The inset shows a normal secondary pulmonary lobule, which is defined by Miller as a functional unit of lung surrounded by an interlobular septum. The lobular branch of the bronchus and the pulmonary artery divide to supply several acini in the center of the secondary pulmonary lobule. Oxygenated blood returns to the heart through branches of the pulmonary veins that lie, together with lymphatics, in the interlobular septa. Lymphatics also surround the bronchovascular sheath.
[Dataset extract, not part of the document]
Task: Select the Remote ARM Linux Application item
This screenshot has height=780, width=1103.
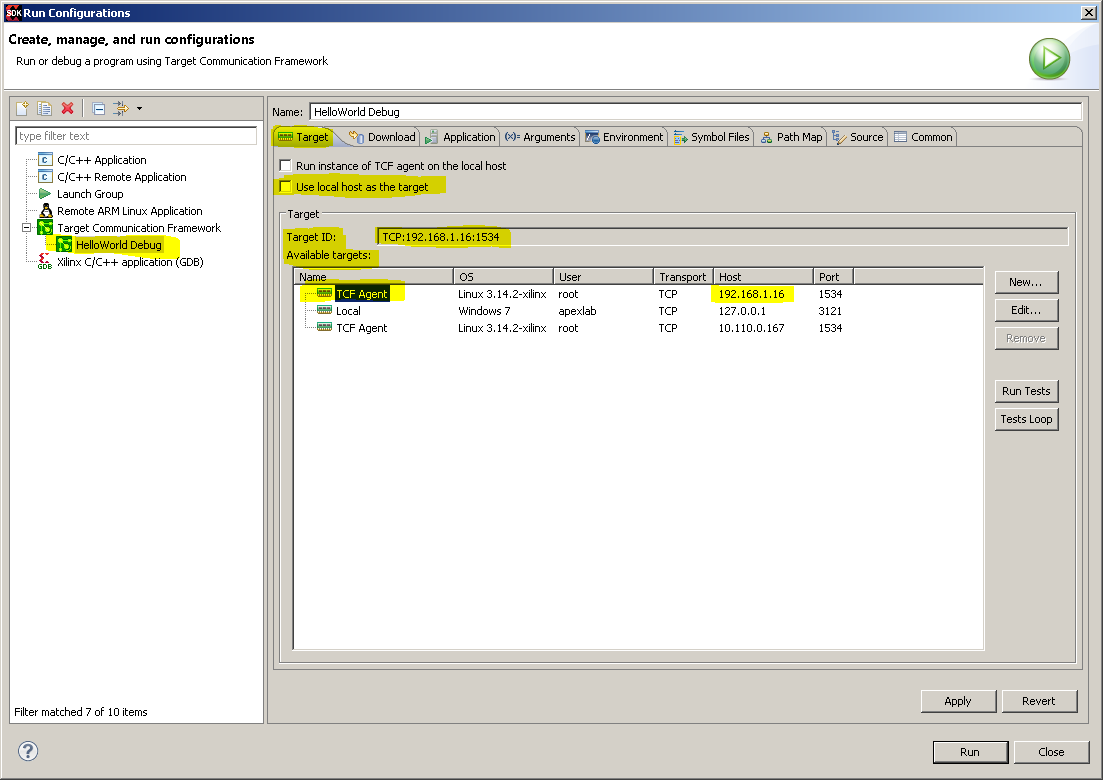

Ground-glass opacity is seen on chest CT when the air within the acini in the center of the secondary pulmonary lobule is partially displaced, which can be caused by partial filling due to replacement of air by fluid; thickening of the intraalveolar interstitium; increased capillary blood flow; or partial collapse of the alveoli, which leads to a relative loss of aeration.
Figure 3
Figure 3. Radiographic Findings in Patients with Covid-19.
Posteroanterior radiographs obtained from patients with Covid-19 are shown. Images from a 64-year-old woman and a 37-year-old man (Panels A and B, respectively) show typical radiographic findings of Covid-19, including opacities that predominantly involve the peripheral lower lung (Panel A, arrows), which is a pattern that can be seen in organizing lung injury, and extensive bilateral opacities with an overall peripheral predominance (Panel B, arrows). An image from a 41-year-old man (Panel C) shows less common radiographic findings of Covid-19, including bilateral asymmetric opacities without a definite peripheral or lower-lung predominance; the opacities are rounded bilaterally (arrows). An image from a 31-year-old woman (Panel D) is normal, with clear lungs and no evidence of pneumonia.
Figure 4
Figure 4. Patterns of CT Findings in Patients with Suspected Covid-19.
Axial CT images obtained from patients with suspected Covid-19 are shown. An image from a 50-year-old man with SARS-CoV-2 infection (Panel A) shows findings that are classified as typical of Covid-19, including bilateral peripheral ground-glass opacities and consolidation, with reversed halo signs (arrows). An image from a 40-year-old man with SARS-CoV-2 infection (Panel B) also shows bilateral peripheral ground-glass opacities and consolidation; some of the peripheral opacities have a linear and perilobular distribution (arrows). An image from an 88-year-old woman with SARS-CoV-2 infection (Panel C) shows findings that are classified as indeterminate for Covid-19, including bilateral patchy ground-glass opacities without a clear distribution in the axial plane (arrows). An image from a 32-year-old woman who tested negative for SARS-CoV-2 but tested positive for rhinovirus (Panel D) shows findings that are classified as atypical of Covid-19, including bilateral ground-glass opacities with clustered, well-defined centrilobular nodules in a tree-in-bud pattern (arrows). The classifications follow the expert consensus reporting guideline of the Radiological Society of North America, endorsed by the American College of Radiology and the Society of Thoracic Radiology.